5.7 Python: Send a Generic OnOff Set via BlueZ D-Bus Mesh API

import dbus

# Connect to the BlueZ mesh application over D-Bus
bus = dbus.SystemBus()

# Get the mesh network manager
mesh_mgr = dbus.Interface(
    bus.get_object("org.bluez.mesh", "/org/bluez/mesh"),
    "org.bluez.mesh.Network1"
)

# Send message to group address 0xC000 (all lights)
# AppKey index 0, TTL 5
# Generic OnOff Set: Opcode 0x8202, OnOff=1 (ON), TID=0x01
app_key_index = 0
destination   = 0xC000
ttl           = 5
payload       = bytes([0x82, 0x02, 0x01, 0x01])  # GenOnOff Set ON

# Call Send on your model's element interface
element = dbus.Interface(
    bus.get_object("org.bluez.mesh", "/my/app/element0"),
    "org.bluez.mesh.Element1"
)
element.Send(destination, app_key_index, payload)

print("Generic OnOff SET (ON) sent to group 0xC000")

6. Quick Reference — Q&A and Debug Tips

Question Answer
What key encrypts Foundation Model messages? DevKey — unique per node, used only for config traffic
What key encrypts application model messages? AppKey — shared among a group of nodes in an application
What happens when TTL = 1? The node processes it locally but does NOT relay it further
What stops a message looping forever in the mesh? TTL decrement + Replay Protection (SeqNum cache)
Where does SAR happen? Lower Transport Layer — splits/reassembles large PDUs
What is the Friend Node used for?
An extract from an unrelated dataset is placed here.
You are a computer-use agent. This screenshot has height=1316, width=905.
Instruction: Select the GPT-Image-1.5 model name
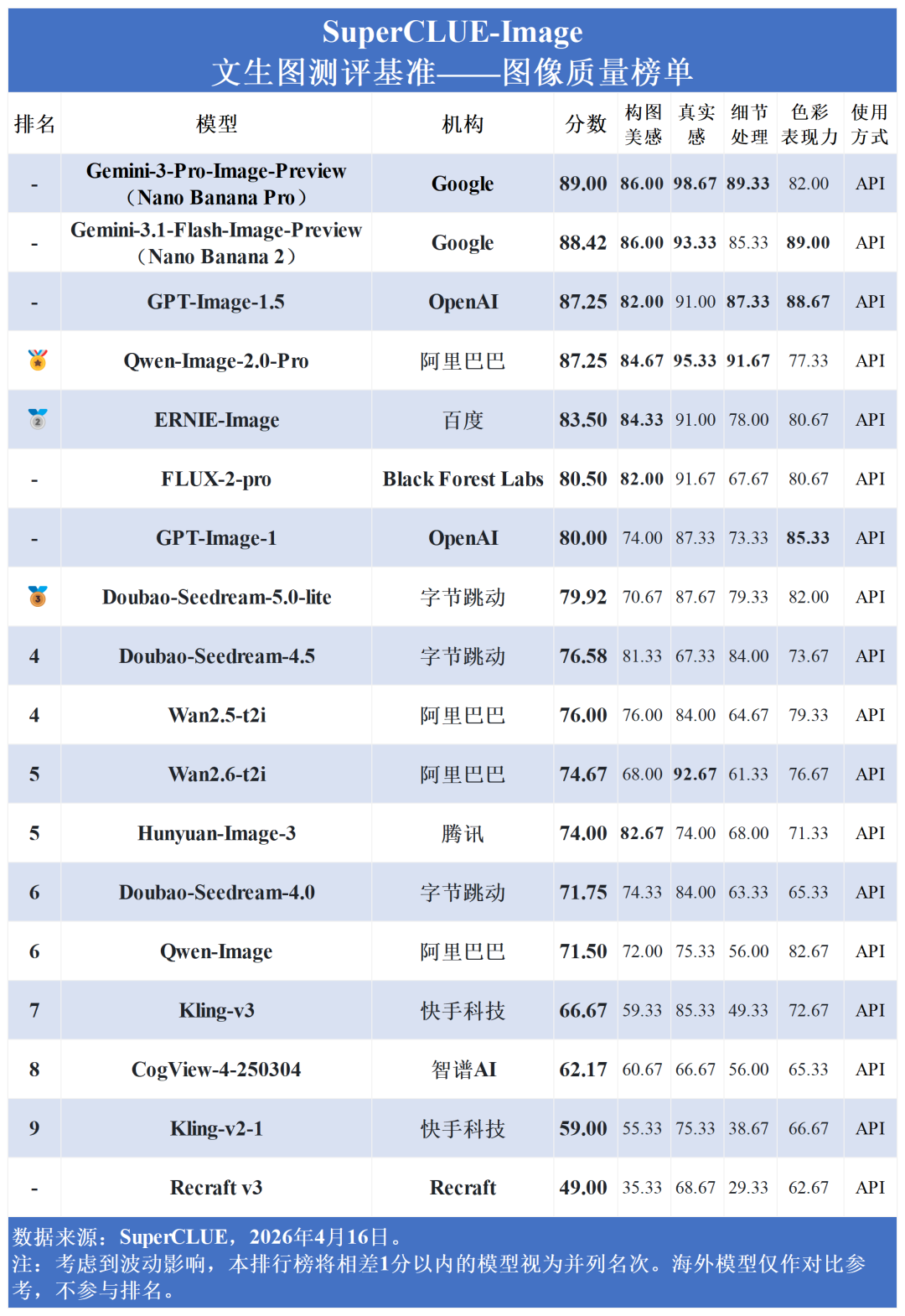[216, 302]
Queues messages for a Low Power Node (LPN) so the LPN can sleep and poll when ready
What does “Replay Protection” mean? Caching the last SeqNum seen from each SRC address — if the same or older SeqNum arrives again, drop it
Why does mesh use two separate keys (NetKey and AppKey)? NetKey lets relay nodes forward packets without reading application data. AppKey is only known to nodes that need the actual content. Separation of roles = better security.